As the saying goes, behind every dark cloud is a silver lining. Our silver lining is the fact that since colleagues have been fighting the virus globally for over 6 months now, there are a lot of lessons to be learned from them. The digital age has made it possible for new information about how best to fight the pandemic become available in literally seconds from when the initial author posts the information on the internet. In Nigeria, we have used numerous virtual platforms such as Zoom to conduct trainings on experience learning and best practices for healthcare workers. We have also used the platforms to reach healthcare workers in locations of the country that are only just recording their first infection of the virus. The NCDC is working with affected State Governments e.g. the Lagos State Government, the Federal Ministry of Health as well as State Ministries of Health to ensure a coordinated approach to our Isolation and Treatment Centres and to shorten the timeline between testing of people to hospitalization of COVID-19 positive people. This doesn’t mean that everything works perfectly just yet, but we are learning, adapting, documenting and sharing the new information as we go along.

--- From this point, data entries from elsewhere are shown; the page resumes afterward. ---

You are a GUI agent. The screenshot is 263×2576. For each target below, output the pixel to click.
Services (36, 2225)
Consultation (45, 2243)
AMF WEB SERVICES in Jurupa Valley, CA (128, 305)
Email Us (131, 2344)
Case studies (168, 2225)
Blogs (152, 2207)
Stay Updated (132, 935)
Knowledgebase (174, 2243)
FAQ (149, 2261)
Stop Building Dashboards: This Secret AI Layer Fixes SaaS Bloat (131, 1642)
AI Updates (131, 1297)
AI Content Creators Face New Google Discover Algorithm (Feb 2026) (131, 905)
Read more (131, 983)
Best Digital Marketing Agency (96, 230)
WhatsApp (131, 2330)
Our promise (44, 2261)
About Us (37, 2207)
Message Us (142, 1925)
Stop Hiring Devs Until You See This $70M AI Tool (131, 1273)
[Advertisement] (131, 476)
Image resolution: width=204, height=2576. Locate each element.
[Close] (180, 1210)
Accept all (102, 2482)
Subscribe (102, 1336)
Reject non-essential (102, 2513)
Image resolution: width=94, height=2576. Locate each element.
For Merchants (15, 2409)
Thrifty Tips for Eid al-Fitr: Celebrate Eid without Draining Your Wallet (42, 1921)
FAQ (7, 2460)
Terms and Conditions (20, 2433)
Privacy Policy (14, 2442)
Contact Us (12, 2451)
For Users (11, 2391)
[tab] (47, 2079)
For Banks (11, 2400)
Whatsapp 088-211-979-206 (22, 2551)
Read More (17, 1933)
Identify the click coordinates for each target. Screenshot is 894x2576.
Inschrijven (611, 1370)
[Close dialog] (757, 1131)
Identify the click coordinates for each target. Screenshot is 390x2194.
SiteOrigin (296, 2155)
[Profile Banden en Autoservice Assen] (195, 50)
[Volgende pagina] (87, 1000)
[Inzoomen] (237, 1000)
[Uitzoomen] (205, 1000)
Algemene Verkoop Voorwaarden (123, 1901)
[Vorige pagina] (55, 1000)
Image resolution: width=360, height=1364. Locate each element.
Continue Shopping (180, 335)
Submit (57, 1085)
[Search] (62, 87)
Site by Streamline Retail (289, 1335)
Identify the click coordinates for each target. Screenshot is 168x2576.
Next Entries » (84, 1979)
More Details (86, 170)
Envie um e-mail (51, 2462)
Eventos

Everyone has been talking about the “new normal”, but what that is for us in healthcare in Nigeria is still being shaped. Everything from the way patients are booked to visit the hospital, to how healthcare professionals attend to patients will most likely change. These routine processes would now have to respect infection prevention and control measures, physical distancing and, rather harshly, be implemented with the assumption that everyone has the coronavirus until proved otherwise. It will take some adapting to the “new normal” for both healthcare providers and service users but it is a change we must embrace

So…

In Nigeria, we are adapting to these evolving rules for socializing and engaging others. We are adapting to wearing face masks anytime we are outdoors. We are adapting to the ‘new normal’. Being the resilient people that we are, we begun a trend, the fashionable re-usable face masks, which I think will stay, long after the end of the COVID-19 Pandemic.